Et avec un accent d’irrésistible autorité:
– Faites, ce que je vous demande… pas autre chose… et nous serons quittes, mon prince.
Et le prince, subjugué par l’irrésistible ascendant de cet homme, prit silencieusement la dague qu’on lui tendait et se plaça près de Fausta, avec un visage si froidement résolu que Pardaillan se sentit rassuré sur ce point et remercia d’un mince sourire.
Cependant, la porte s’était ouverte. Quatre hommes, l’épée nue à la main, se montrèrent sur le seuil. Et sans doute ne s’attendaient-ils pas à trouver là cet adversaire car ils s’arrêtèrent indécis et se consultèrent du regard avant d’attaquer. Et Pardaillan, voyant leur hésitation, de sa voix narquoise, railla:
– Bonsoir, messieurs!… Monsieur de Chalabre, monsieur de Montsery, monsieur de Sainte-Maline, enchanté de vous revoir!
– Monsieur, dit poliment Sainte-Maline en saluant galamment, tout l’honneur est pour nous.
Chalabre et Montsery exécutèrent la plus impeccable des révérences de cour que Pardaillan leur rendit très poliment, en ajoutant:
– Nous allons donc une fois de plus essayer de mettre à mal le sire de Pardaillan… S’il ne m’était si cher, et pour cause, je vous souhaiterais volontiers meilleure chance, messieurs.
– Vous nous comblez, monsieur, dit Montsery.
– À vrai dire, ce n’est pas vous que nous pensions trouver ici, ajouta Chalabre.
– Et malgré la sympathie que nous avons toujours eue pour vous – du diable si nous savons pourquoi! – nous ferons de notre mieux pour que cette fois-ci soit la bonne, répliqua Sainte-Maline.
Le quatrième personnage qui accompagnait les trois ordinaires n’était autre que Bussi-Leclerc.
Sa stupeur avait été telle, en reconnaissant Pardaillan, qu’il était encore là, sans parole, immobile, les yeux exorbités, comme pétrifié.
Pardaillan l’avait tout de suite aperçu, mais suivant une tactique qui avait le don d’exaspérer le célèbre bretteur, il feignait de ne pas le voir.

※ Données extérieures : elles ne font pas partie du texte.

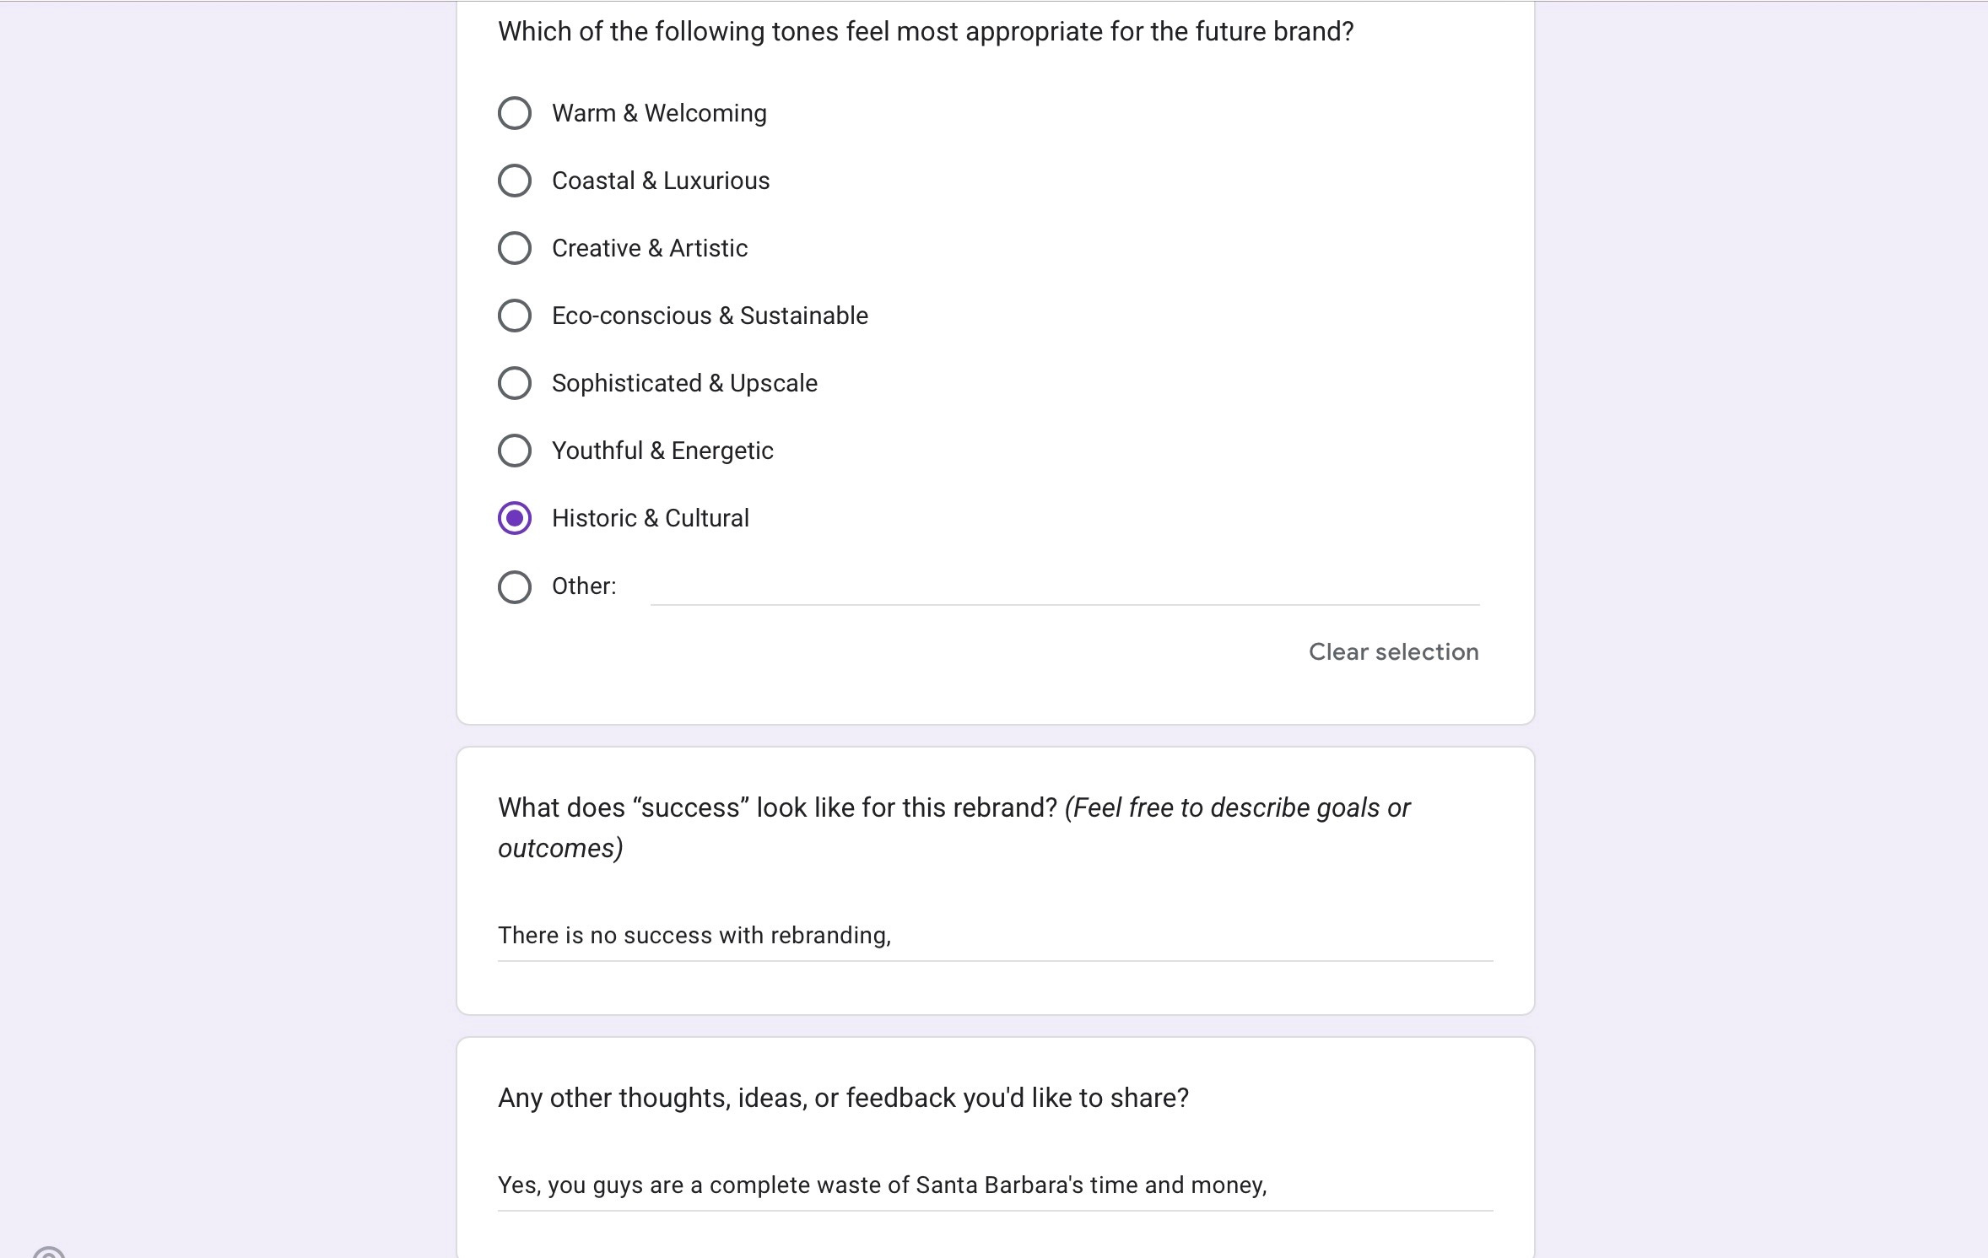Click the 'Warm & Welcoming' label text
Image resolution: width=1988 pixels, height=1258 pixels.
click(659, 113)
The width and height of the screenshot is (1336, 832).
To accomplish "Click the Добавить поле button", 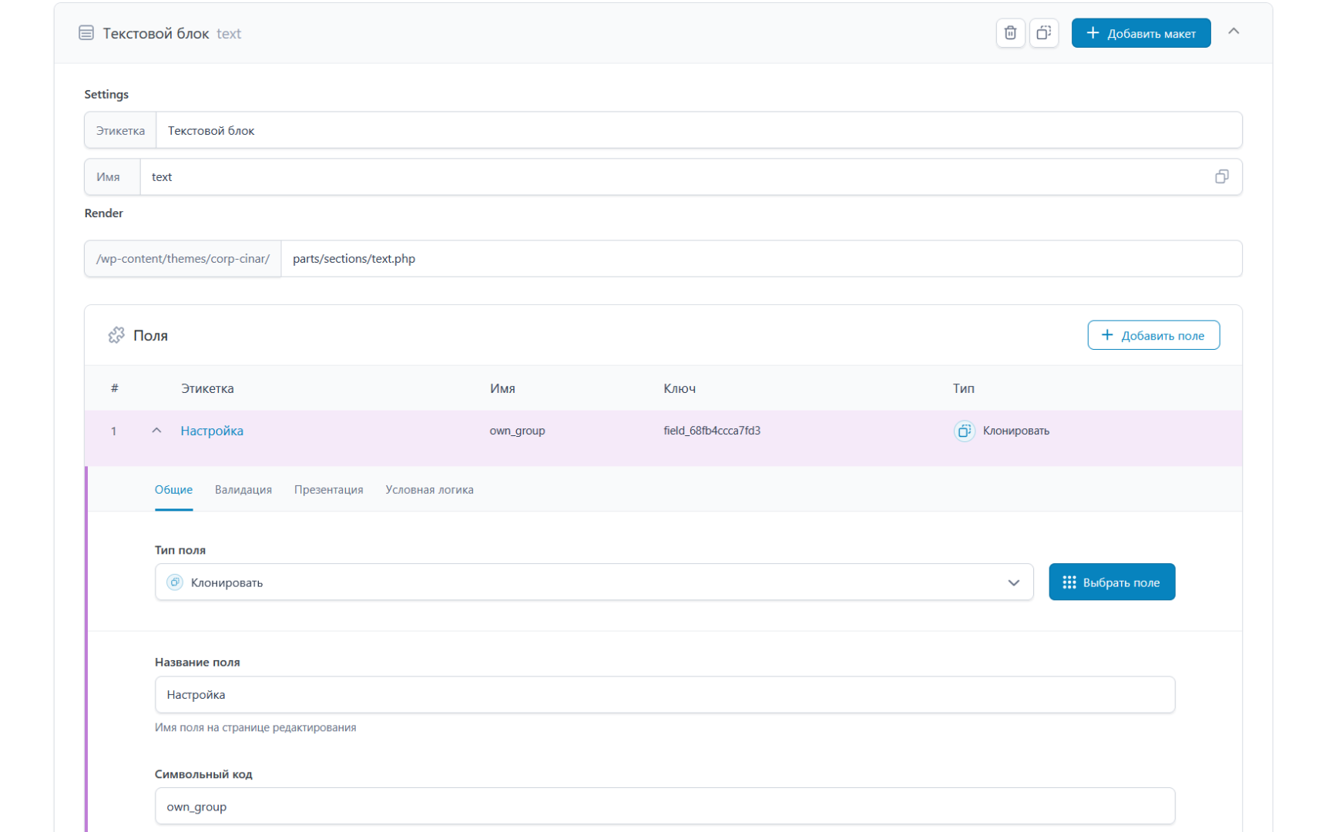I will (1153, 335).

Jusqu’ici, il avait répondu aux trois gentilshommes avec cette politesse raffinée qui était d’usage alors, comme si Bussi-Leclerc n’eût pas existé pour lui.
Cependant, il ne le perdait pas de vue. Au compliment de Sainte-Maline, il s’écria tout à coup avec un air de surprise indignée:
– Mais, que vois-je?… Mais oui, c’est Jean Leclerc!… Comment des gentilshommes aussi accomplis peuvent-ils se commettre en semblable compagnie! Fi! messieurs, vous me chagrinez!… Comment des braves tels que vous peuvent-ils s’accommoder de la présence de ce lâche… Mais regardez-le donc!… Voyez, sur sa joue, la trace de la main que voici, et qui s’abattit sur sa face suant la peur, est encore apparente… Fi donc!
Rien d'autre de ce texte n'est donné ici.